I go into town, do a few errands, check the mail at the post office (I'm in a semi-remote location which doesn't have mail delivery [Australia]) and lo and behold, what do I see lying on the counter (just underneath actually, I've got eyes like a hawk!) but a cigarette, a hand rolled one, a big fat one. That's a bit odd methinks, most people roll a smoke and stick it straight in their gob and smoke the fucker!...Hmm,..maybe it's a joint, a reefer, a number, a get my drift.
So I pick it up, examine it unbeknownst to the other post office patrons. It's a small town, in Australia, they're all fucking zombies y'unneshtan'?

It's been rolled with love, almost a work of art and my, that appears to be greenery in there, I have a sniff....yikes, that's some serious shit!

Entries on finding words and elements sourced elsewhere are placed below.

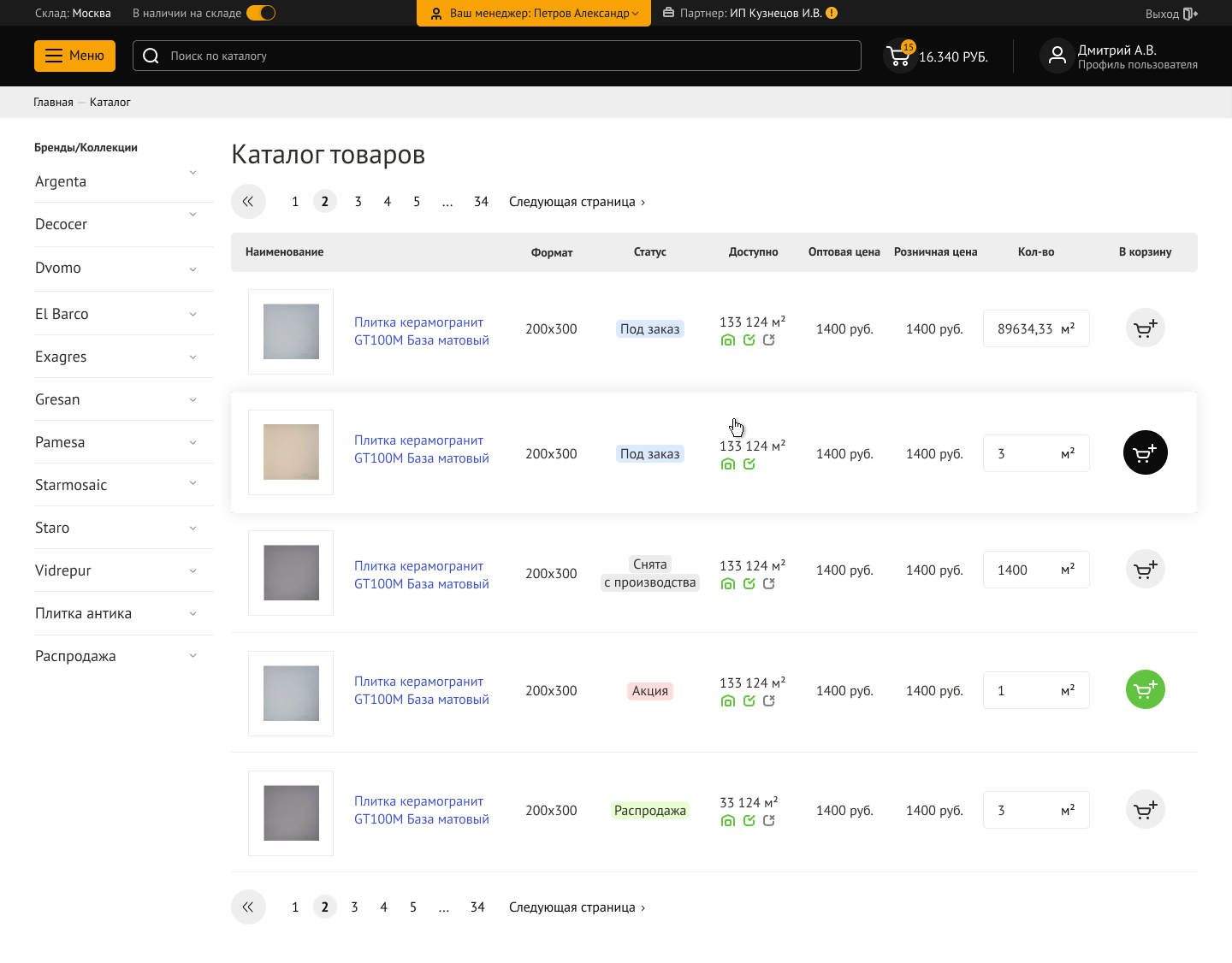
Task: Click the search magnifier icon
Action: [151, 56]
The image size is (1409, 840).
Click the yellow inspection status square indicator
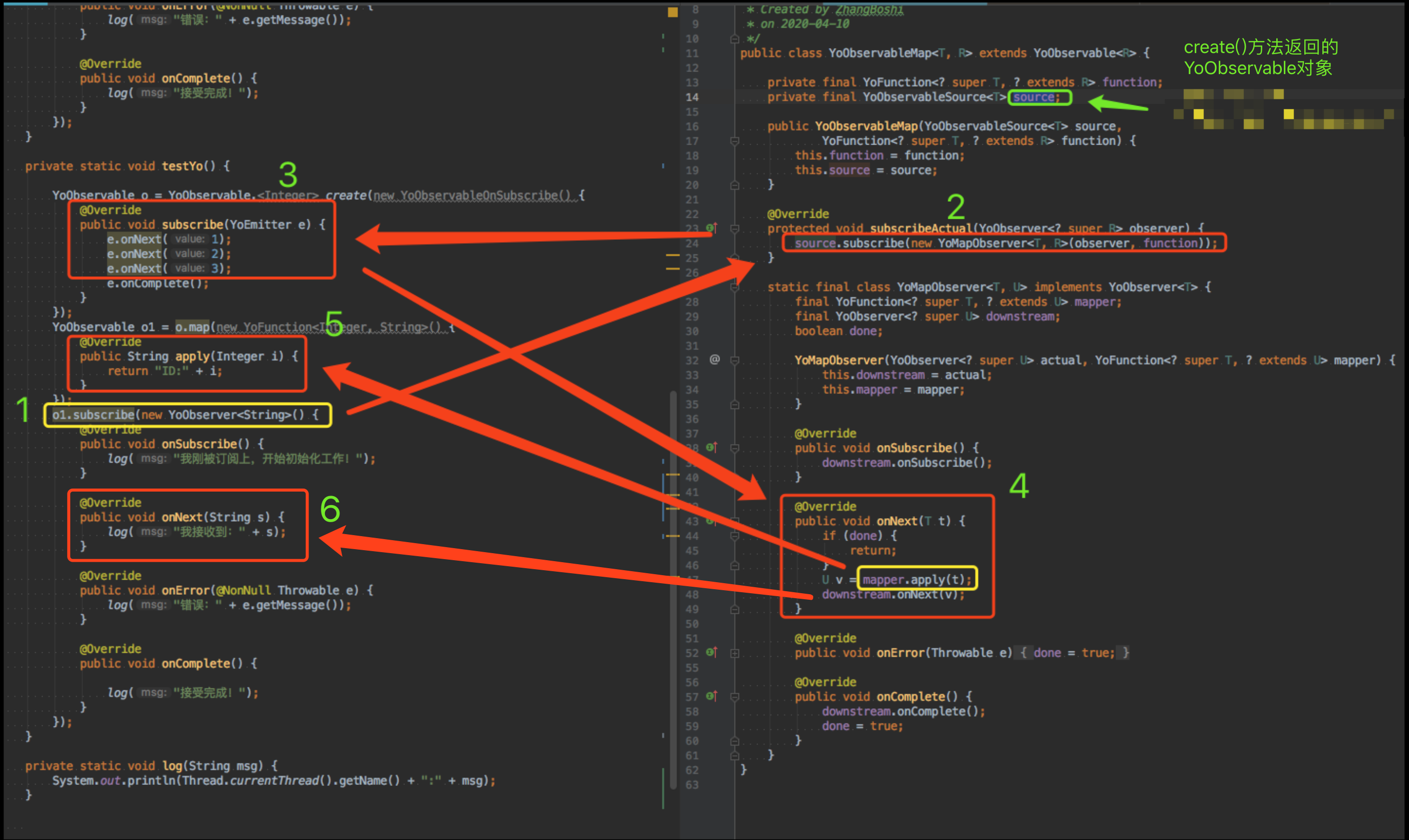click(672, 12)
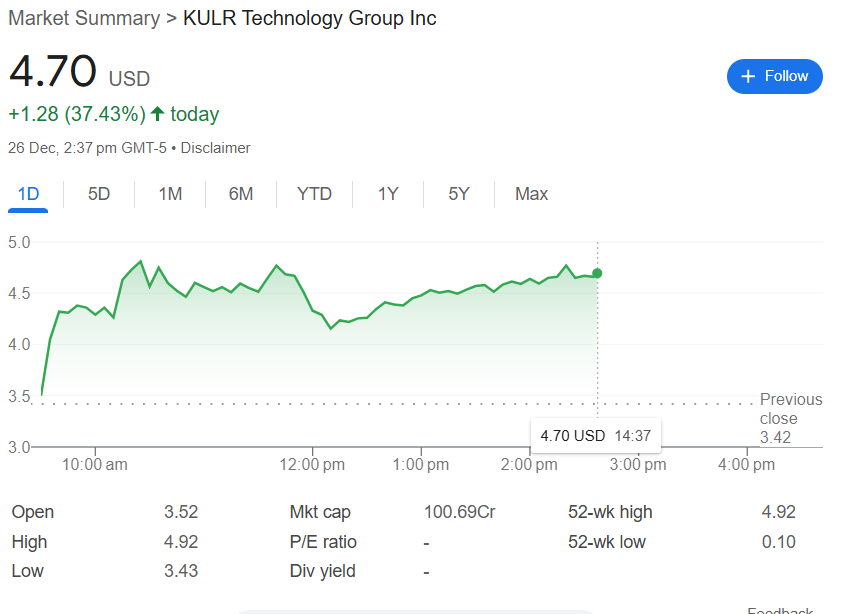Show the 6M chart range
857x614 pixels.
[241, 194]
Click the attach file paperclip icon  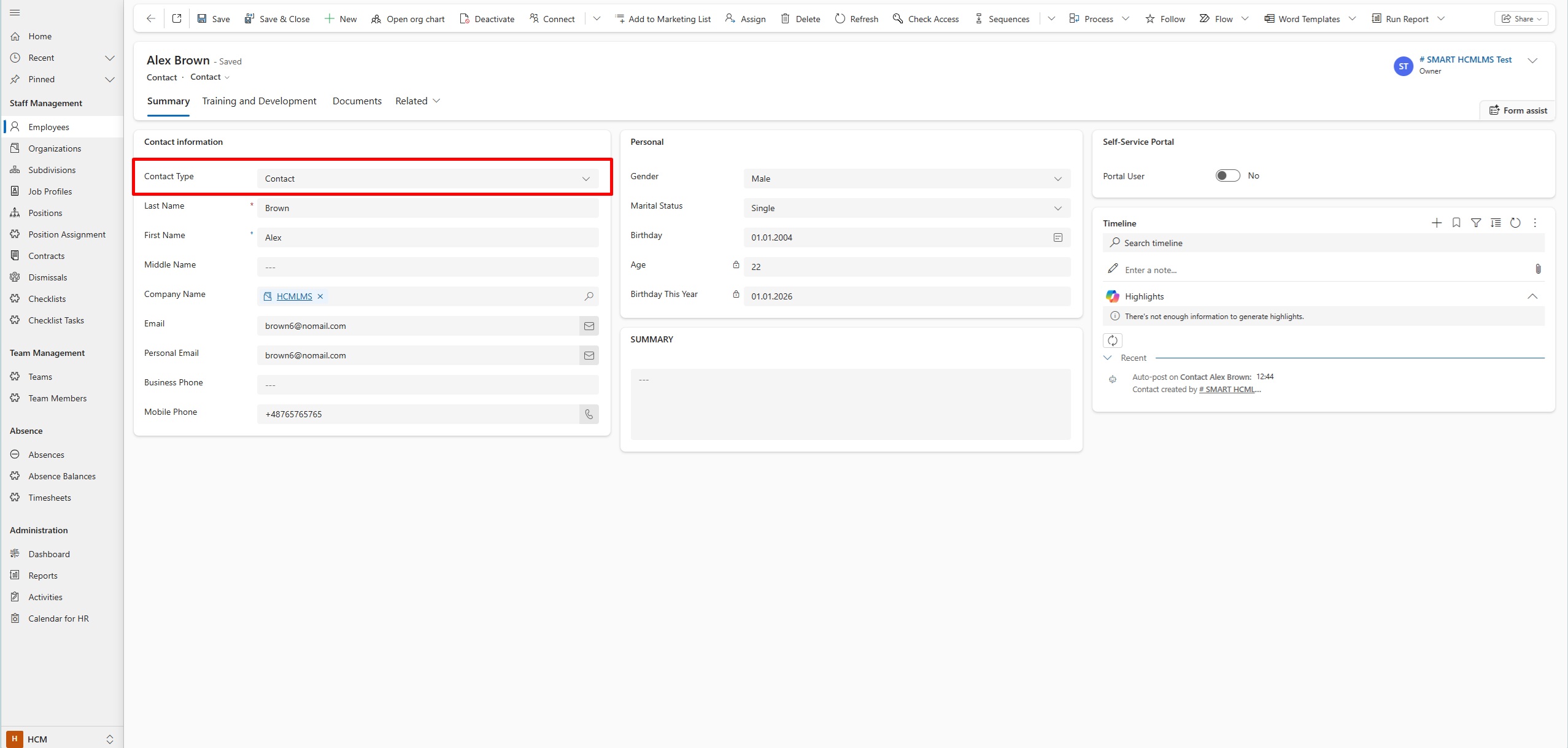point(1537,269)
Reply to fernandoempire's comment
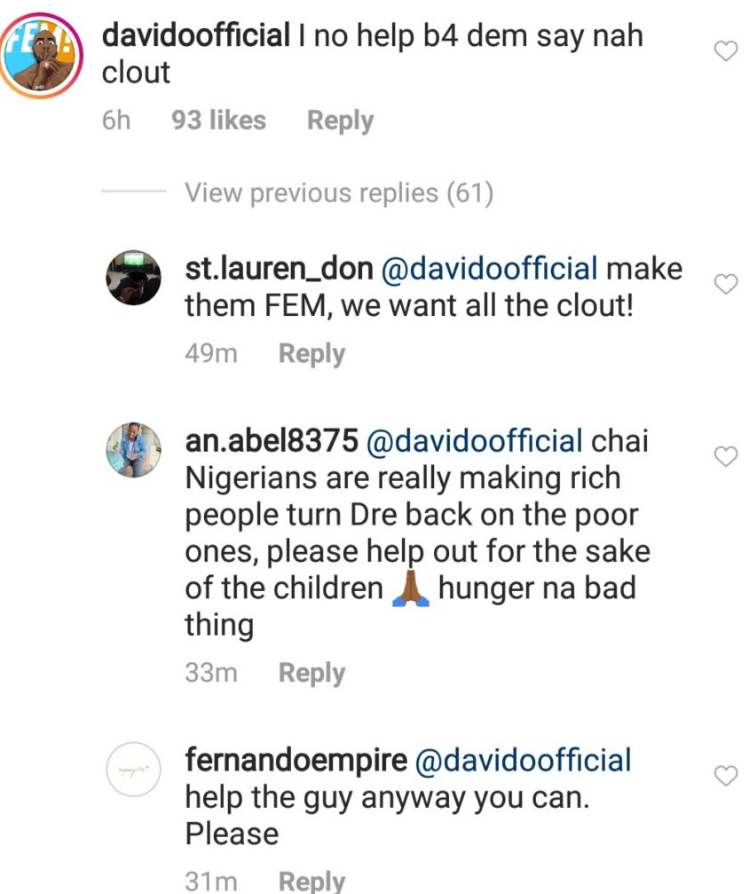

So Sciforummers, what should I do?
Ignore the possibility it was rolled by some skanky syphyllitic ho'?
Ignore the possibility of lighting it up only to arrested milliseconds later?
Ignore the possibility it has been laced with horse tranquilsers?
Smoke up a storm and talk shit on sci (despite the fact there's only about 3 normal human beings left on here.)

I need advice...

Oh, maybe I should put a lost and found notice in the local paper!
I don't know about you, but I was thinking about the other people:

Whoever went to pick up their "delivery" was already so wasted, that when they reached into their pocket for ID or whatever, that's when they remembered they were carrying their "emergency" reefer, but then their "package" was handed to them, so they set the doobie under the counter, meaning to shift the load and grab it when the postal worker wasn't looking, but instead had to check the ticket, but by then FORGOT what they had been doing, having been zoned out from their earlier activation of a non-emergency backup joint out in the parking lot, but then, only after arriving back at the crib came to the ponderous discovery that they lost the booger somewhere and are now even as we speak deliriously tearing apart the seat cushions of their car hoping to find it before the the next shakedown by the dope-sniffing dogs when they check in with their parole officer which they are already late for.

Man, what a hassle.
Then again it might have been put there by the local police to see who are the people they should be watching since only those who know what the thing was would ever take it with them. I'd leave it where it was and not trust who put it there or left it there.